主催には、新美と共にロスのカウンティ美術館の名前がある。カウンティ(州立)美術館所蔵品の巡回だろうが、これを日本でやる意味がわからない。かつてアメリカに憧れた私より上の世代には、ある種のノスタルジーはあるかもしれないが。6月3日まで開催。

それに比べたら、サントリー美術館の「「もののあわれ」と日本の美」展はほっとする内容。これを見ると、日本美術はすべて「もののあわれ」に見えてくるけど。

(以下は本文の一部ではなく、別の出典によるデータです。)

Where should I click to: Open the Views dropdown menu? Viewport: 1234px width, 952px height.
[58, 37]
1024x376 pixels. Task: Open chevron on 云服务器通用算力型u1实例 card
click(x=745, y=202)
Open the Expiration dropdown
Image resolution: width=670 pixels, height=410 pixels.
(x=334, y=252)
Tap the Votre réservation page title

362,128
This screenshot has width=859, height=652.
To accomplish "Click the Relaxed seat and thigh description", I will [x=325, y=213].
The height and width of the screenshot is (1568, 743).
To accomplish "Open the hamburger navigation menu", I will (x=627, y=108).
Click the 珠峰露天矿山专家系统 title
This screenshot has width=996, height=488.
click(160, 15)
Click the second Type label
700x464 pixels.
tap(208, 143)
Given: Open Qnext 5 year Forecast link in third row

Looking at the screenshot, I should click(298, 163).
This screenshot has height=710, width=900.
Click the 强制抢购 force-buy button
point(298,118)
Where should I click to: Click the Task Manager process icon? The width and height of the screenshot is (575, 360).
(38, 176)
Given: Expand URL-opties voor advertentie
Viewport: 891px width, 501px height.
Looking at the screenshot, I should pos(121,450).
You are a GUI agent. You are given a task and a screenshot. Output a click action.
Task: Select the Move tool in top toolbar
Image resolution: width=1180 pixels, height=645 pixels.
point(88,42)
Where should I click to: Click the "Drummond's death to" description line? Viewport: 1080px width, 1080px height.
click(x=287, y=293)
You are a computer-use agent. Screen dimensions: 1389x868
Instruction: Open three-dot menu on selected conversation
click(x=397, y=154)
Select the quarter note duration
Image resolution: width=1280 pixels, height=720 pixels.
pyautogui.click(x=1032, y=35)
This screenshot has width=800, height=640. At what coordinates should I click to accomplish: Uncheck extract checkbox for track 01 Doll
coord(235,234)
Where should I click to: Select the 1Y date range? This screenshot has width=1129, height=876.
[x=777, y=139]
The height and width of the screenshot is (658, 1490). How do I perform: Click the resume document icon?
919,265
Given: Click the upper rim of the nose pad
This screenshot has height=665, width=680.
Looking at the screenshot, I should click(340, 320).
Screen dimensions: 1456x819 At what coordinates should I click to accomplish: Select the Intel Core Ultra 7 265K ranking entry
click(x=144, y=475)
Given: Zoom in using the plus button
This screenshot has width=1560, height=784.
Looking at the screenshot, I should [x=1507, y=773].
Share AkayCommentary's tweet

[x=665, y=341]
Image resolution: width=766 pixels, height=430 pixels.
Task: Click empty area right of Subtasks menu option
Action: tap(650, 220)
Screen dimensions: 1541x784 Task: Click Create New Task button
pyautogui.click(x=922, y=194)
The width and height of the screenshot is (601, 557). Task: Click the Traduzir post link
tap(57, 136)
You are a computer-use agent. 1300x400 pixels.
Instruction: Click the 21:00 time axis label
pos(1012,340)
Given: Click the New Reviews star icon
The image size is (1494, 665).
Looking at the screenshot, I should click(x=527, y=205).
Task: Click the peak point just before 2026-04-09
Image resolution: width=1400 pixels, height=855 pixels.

花鳥風月の屏風や絵巻などを見ていると、何か自分の源泉を見せられている感じだ。大味の「カリフォルニア・デザイン」の後のせいか、なおさらそう思った。

途中で月を描いた絵が並んでいて、月の種類について細かい解説があったのも良かったし、最後に突然出てくる鏑木清方の数点も心に沁みた。こちらは6月16日まで。